::: SUPPLIED RECORDS :::
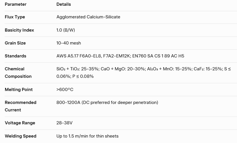
Task: Click the Up to 1.5 m/min text
Action: (x=87, y=136)
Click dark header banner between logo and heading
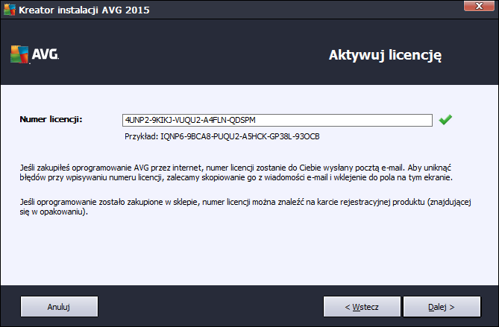 (x=191, y=54)
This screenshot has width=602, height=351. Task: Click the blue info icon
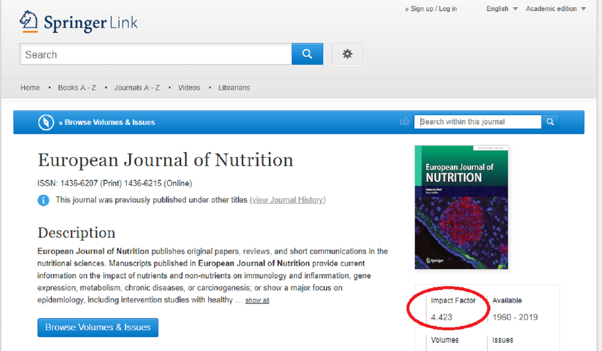coord(43,200)
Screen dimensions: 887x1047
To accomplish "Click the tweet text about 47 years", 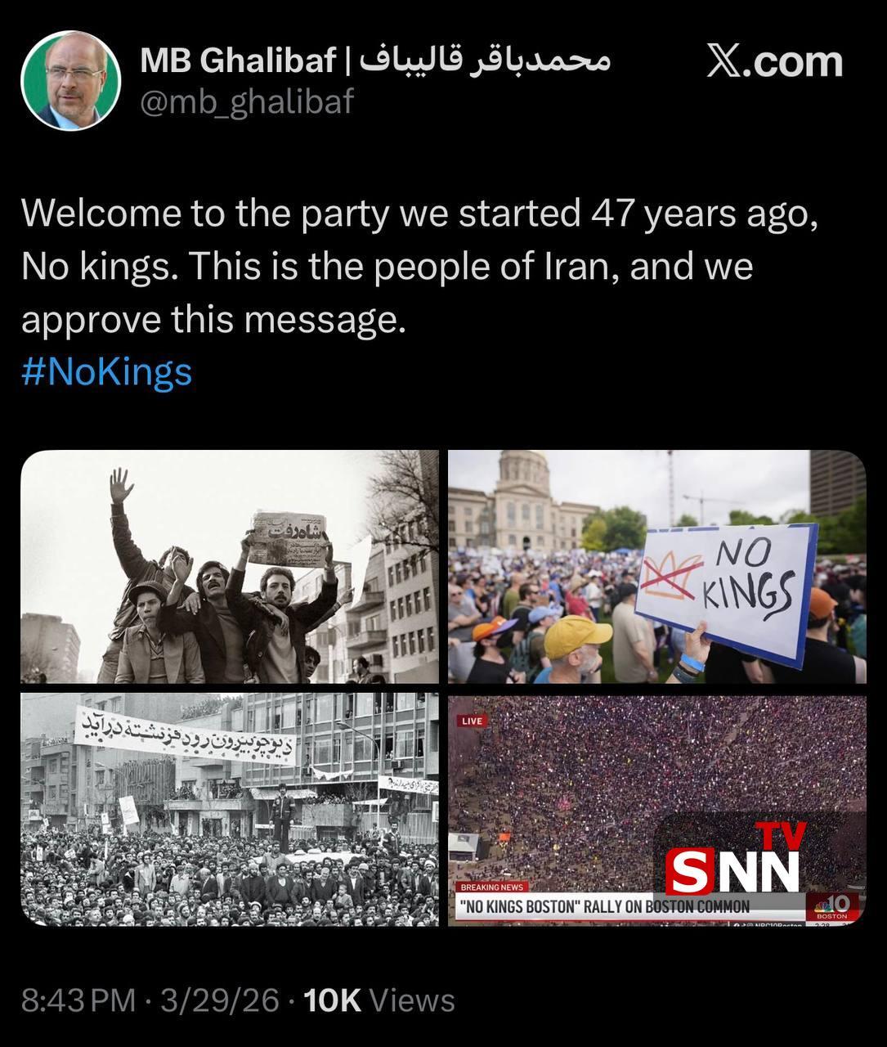I will pyautogui.click(x=419, y=267).
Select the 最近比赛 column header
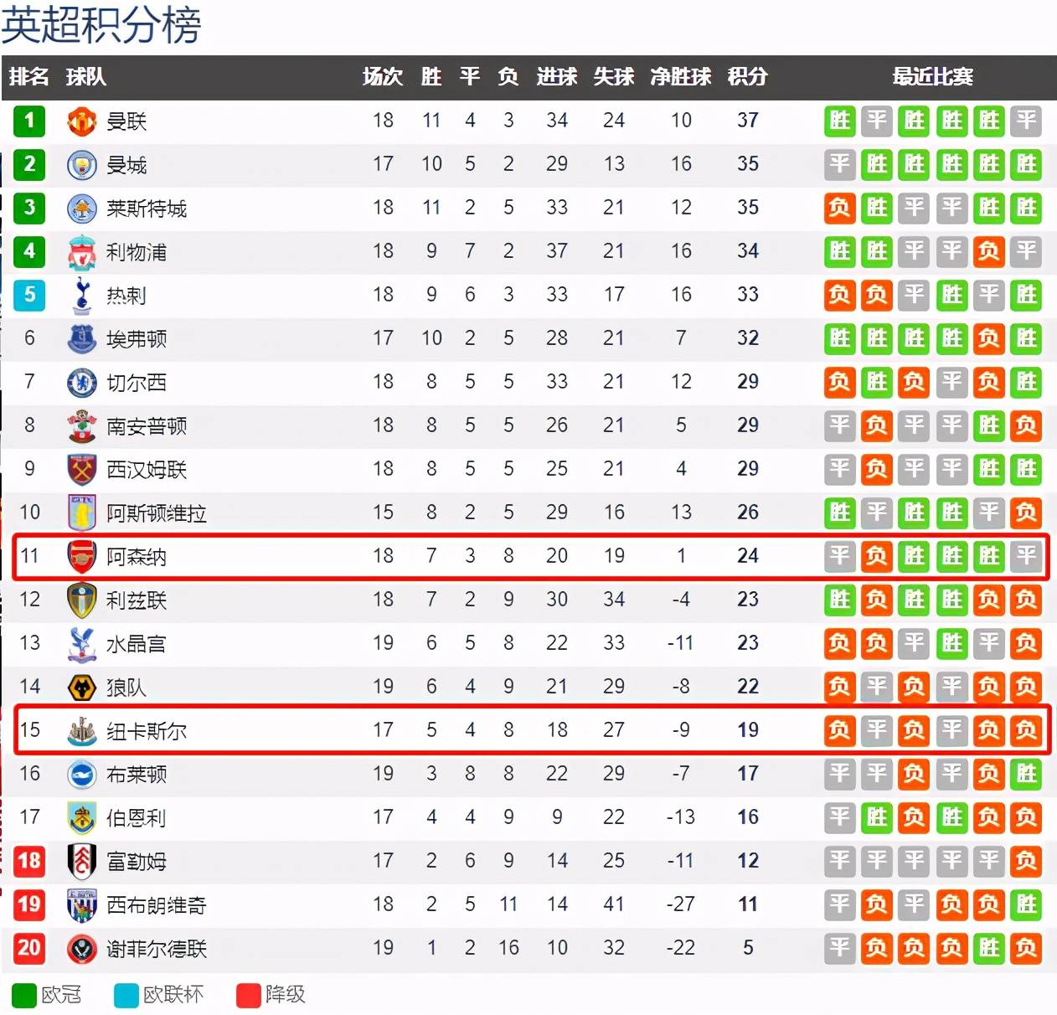 point(932,77)
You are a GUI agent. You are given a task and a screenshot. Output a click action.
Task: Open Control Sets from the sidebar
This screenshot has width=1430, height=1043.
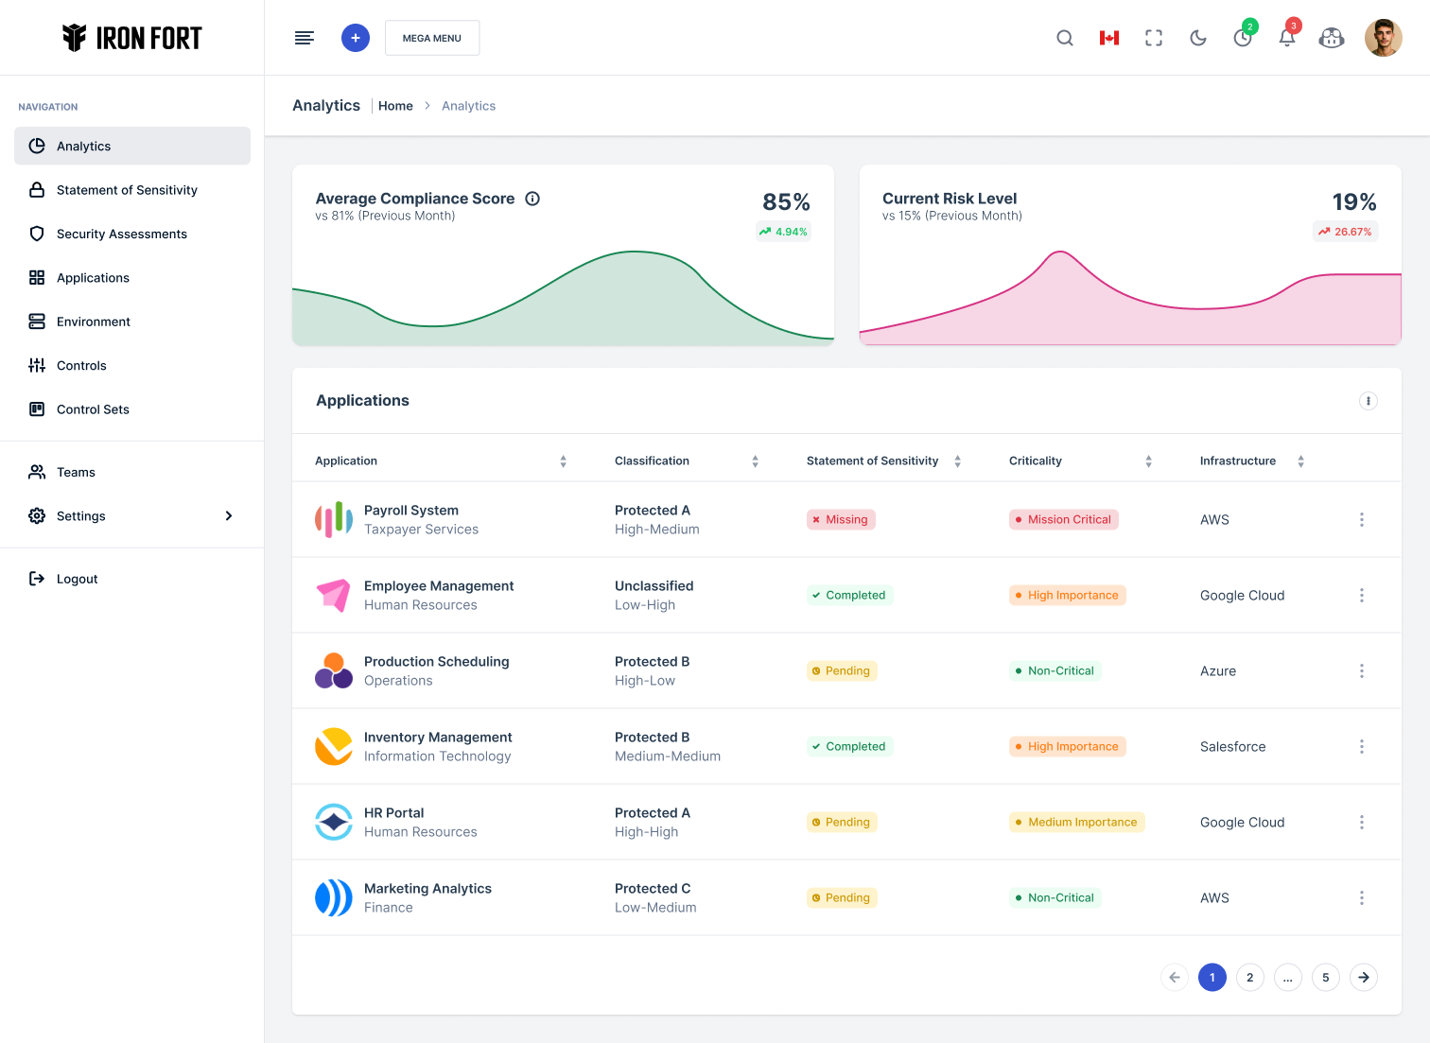click(x=93, y=409)
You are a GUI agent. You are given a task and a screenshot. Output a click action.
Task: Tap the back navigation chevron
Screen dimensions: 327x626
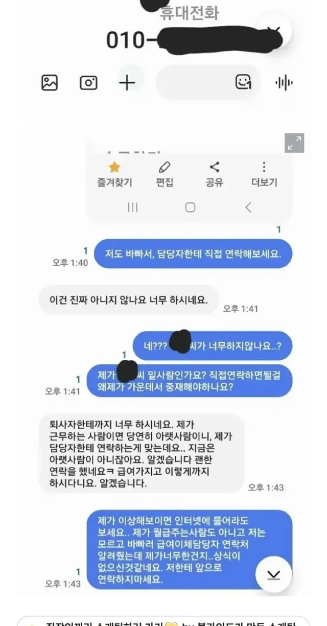tap(248, 207)
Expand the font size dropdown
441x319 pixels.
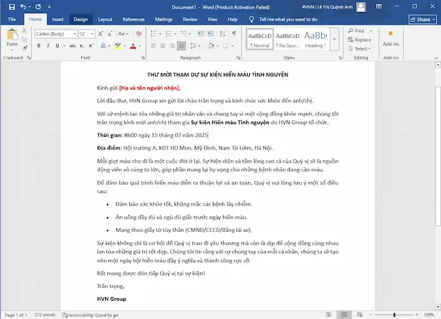click(92, 33)
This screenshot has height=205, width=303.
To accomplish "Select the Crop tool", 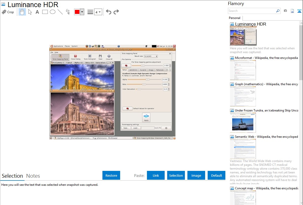I will tap(8, 12).
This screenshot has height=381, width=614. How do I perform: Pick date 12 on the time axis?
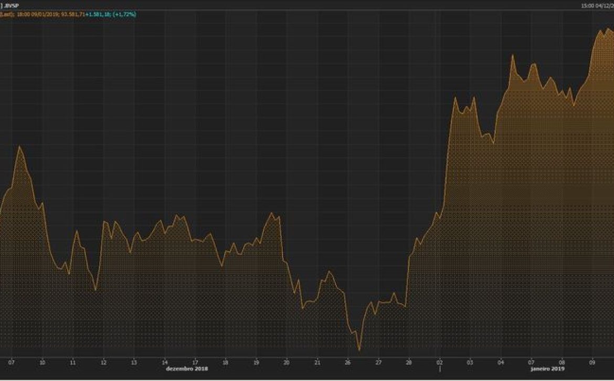(x=103, y=362)
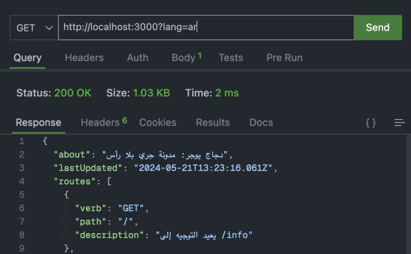Screen dimensions: 411x254
Task: Switch to the Response tab
Action: tap(38, 122)
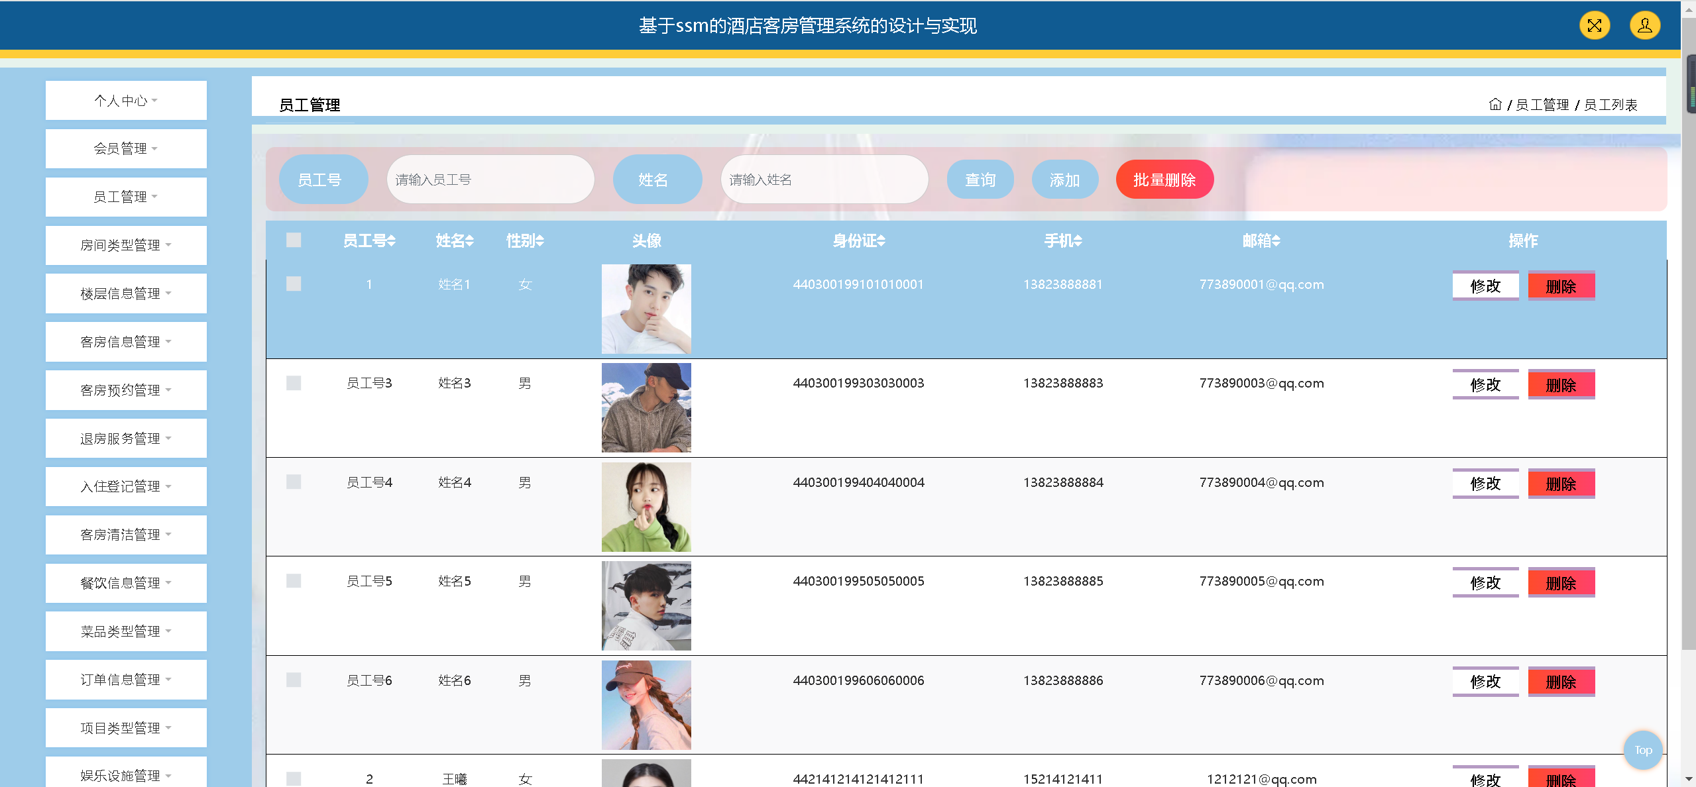This screenshot has height=787, width=1696.
Task: Open the user profile icon in header
Action: pos(1644,26)
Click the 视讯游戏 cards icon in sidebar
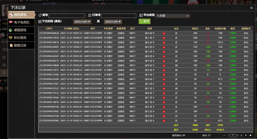Viewport: 257px width, 139px height. coord(11,15)
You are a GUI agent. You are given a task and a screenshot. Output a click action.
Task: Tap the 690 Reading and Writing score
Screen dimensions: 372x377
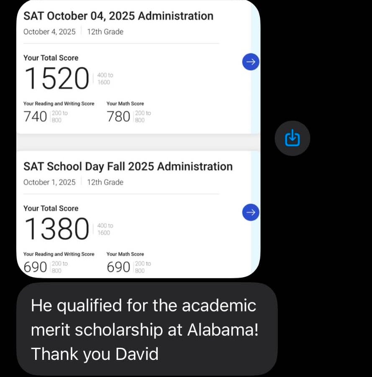(x=35, y=267)
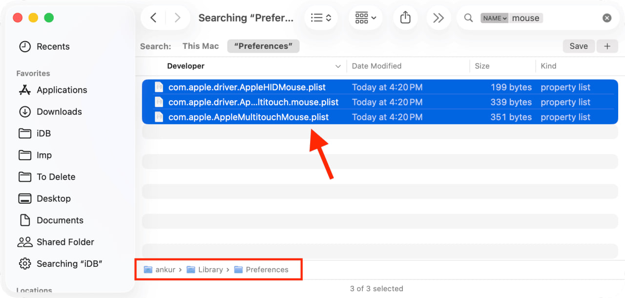Open the Group By dropdown

click(366, 18)
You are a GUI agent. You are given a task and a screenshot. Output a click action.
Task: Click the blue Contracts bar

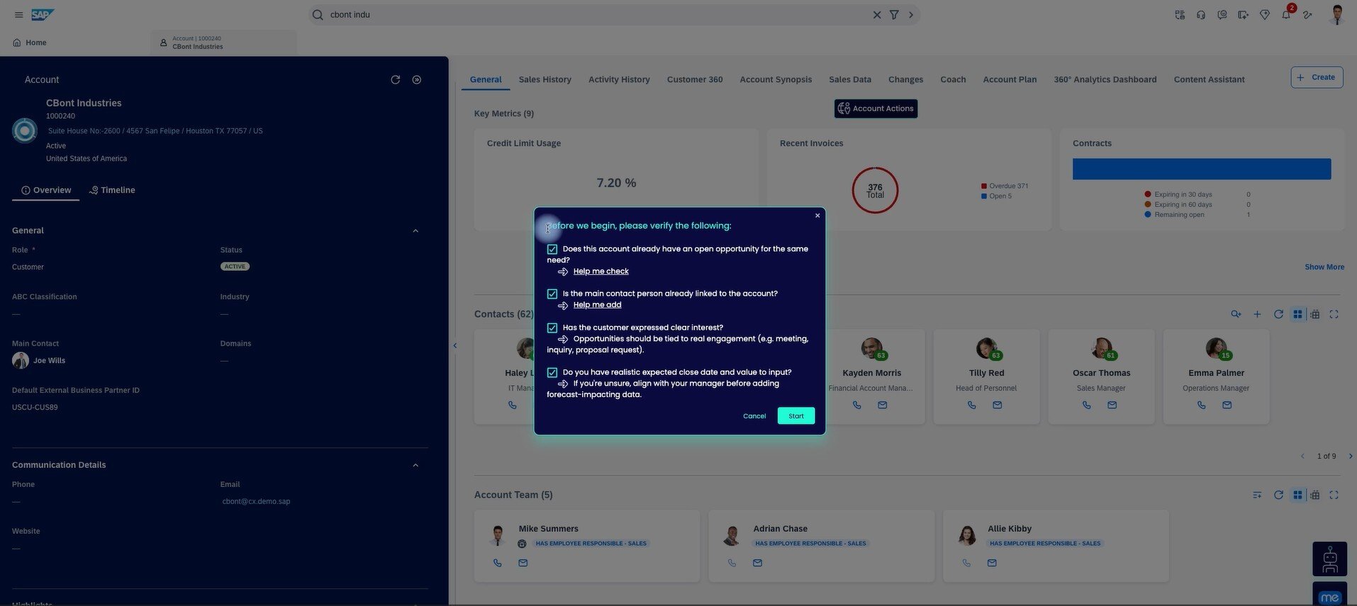[1201, 169]
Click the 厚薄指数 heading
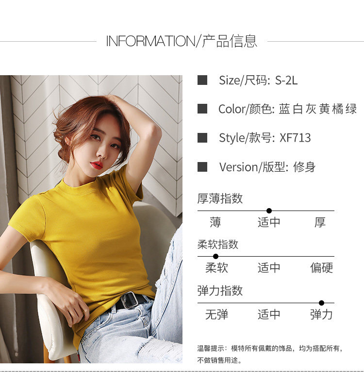Image resolution: width=364 pixels, height=391 pixels. [x=220, y=198]
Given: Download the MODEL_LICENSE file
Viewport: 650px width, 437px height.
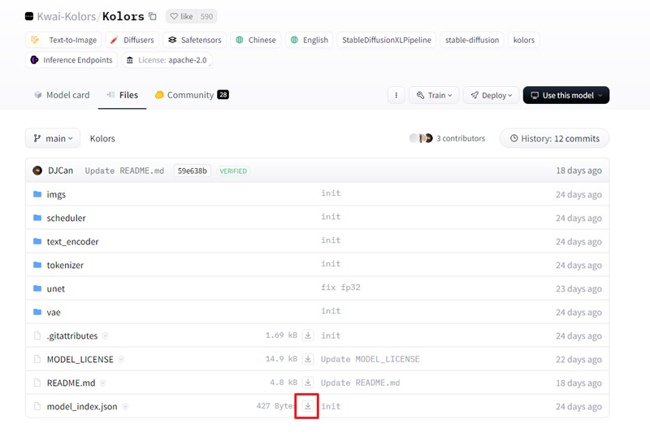Looking at the screenshot, I should 307,359.
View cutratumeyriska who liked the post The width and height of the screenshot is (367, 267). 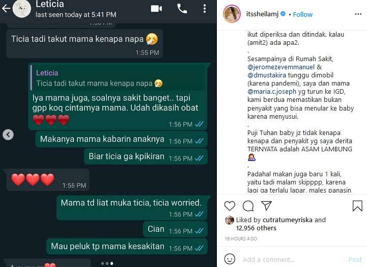point(288,220)
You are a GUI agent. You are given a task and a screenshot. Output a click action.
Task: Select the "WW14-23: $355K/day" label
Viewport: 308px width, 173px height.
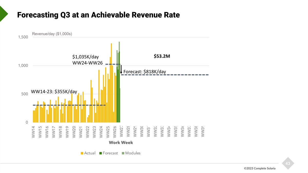coord(54,91)
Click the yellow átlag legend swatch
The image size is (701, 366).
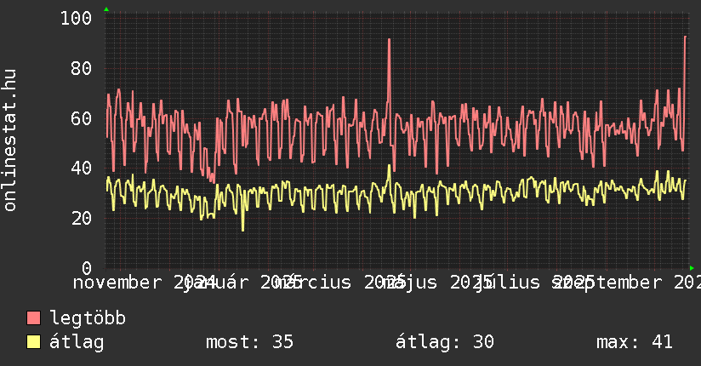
:::
Repeat the entries from the line with "Click the 视讯游戏 cards icon in sidebar" to the line with "click(366, 18)", copying every line word for word, and omit the pictures.

Click the 视讯游戏 cards icon in sidebar
Viewport: 257px width, 139px height. coord(11,15)
You are a GUI agent. You are given a task and a screenshot. Output a click action.
Task: Tap the 690 Reading and Writing score
Screen dimensions: 372x377
(x=35, y=267)
Open the Group By dropdown

click(366, 18)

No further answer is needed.